Monster, by Walter Dean Myers.
ReplyDeleteI enjoyed reading the book, Monster by Walter Dean Myers. Not only was it an interesting story but the unique way it is written makes it even more captivating. The book is written in a play-write form in the point-of-view of Steve Harmon, a sixteen year old on trial for murder. I couldn’t put the book down once I started reading. Its so interesting to read about what happens in trial, jail, and everything in between from someone actually going through it. Being that the book is written in play form, I can see how it would be difficult for some people to really get into it but it actually a really intriguing story once you get used to the format of the story. I enjoyed doing the assignment because they didn’t really seem like work. Basically, it just seemed like I was writing down my ideas about what happened in the book.
Life of Pi,by Yann Martel
ReplyDelete"My suffering left me sad and gloomy." That's the first sentence of the novel,and it gets straight to the point.Piscine Patel,better known as,Pi Patel,is a Christian,Muslim,and a Hindu all at the same time.He needs all of his faith to keep him alive when his father closes down the Zoo he owned most of Pi's Childhood,and decides to move to Canada,from India. Pi's family brings some of the animals from the Zoo with them,so when the ship sinks,Pi is tossed into a life boat with a hyena in it. This is because He thought the officers who had opened the cages were trying to save him,but they really wanted him to make the life boat safe for them to escape.A frantic Zebra jumps onto the life boat,causing it to go crashing down onto the murky Pacific down below. Later Pi sees a tiger from the Zoo drowning in the ocean,and without thinking pulls him on board. Soon after that an Orangutan is rescued. The hyena kills and eats the Zebra,and the Orangutan.Then the hyena is killed,and is supper for the tiger,so its Pi,and the Tiger all alone in the middle of the pacific. Life of Pi is the incredible story of their survival.With meerkats,sharks, carnivorous algae and trees,and lots of grim moments, the Life of Pi has no dull moments. I shuddered in horror at some parts,wanted to throw something at others,and felt like crying at several other parts. This book helped me be even more grateful for what I have,and kept me up all hours of the night obliging its request to be read. This book showed me what living things are capable of doing to stay alive,and showed me just how precious life is.Yann Martel did an outstanding job of describing Pi's emotions,and suffering,admittedly a little to well at times,but it was a great,and grim story.

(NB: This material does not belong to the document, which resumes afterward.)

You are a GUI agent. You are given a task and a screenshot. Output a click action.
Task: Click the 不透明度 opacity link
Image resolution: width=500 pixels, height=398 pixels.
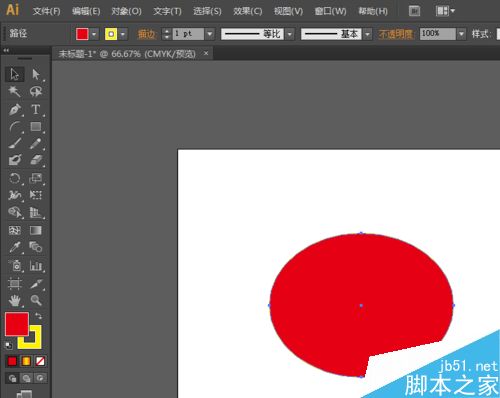(x=396, y=34)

~ Eleanor Hume Rising 9th grader
“The Prince and the Pauper” by Mark Twain
ReplyDeleteFor this assignment, I read “The Prince and the Pauper” by Mark Twain. I started reading thinking that it would be boring and dry just like most other so called “classics” tend to be. I was very pleasantly surprised, then, as you could imagine, to find that it was NOT a boring story whatsoever, and that it was actually quite entertaining. The characters are always extreme in their actions and personalities, and always seem to be in the middle of the most bizarre situations. But above all, “The Prince” was a morality tale. The story tells very accurately and passionately of one of the most unequal and harsh times in history… both in its version of justice, where 233 (!) crimes were punishable by death and people were brought to trial on no evidence whatsoever or on such ludicrous charges as “selling their souls to the devil” and in its characters…Tom Canty, the beggar boy, symbolizes mot of urban England at the time, and Prince Edward (who actually WAS a prince and later king, son of the infamous Henry VIII). This book is well worth reading, and I highly recommend it.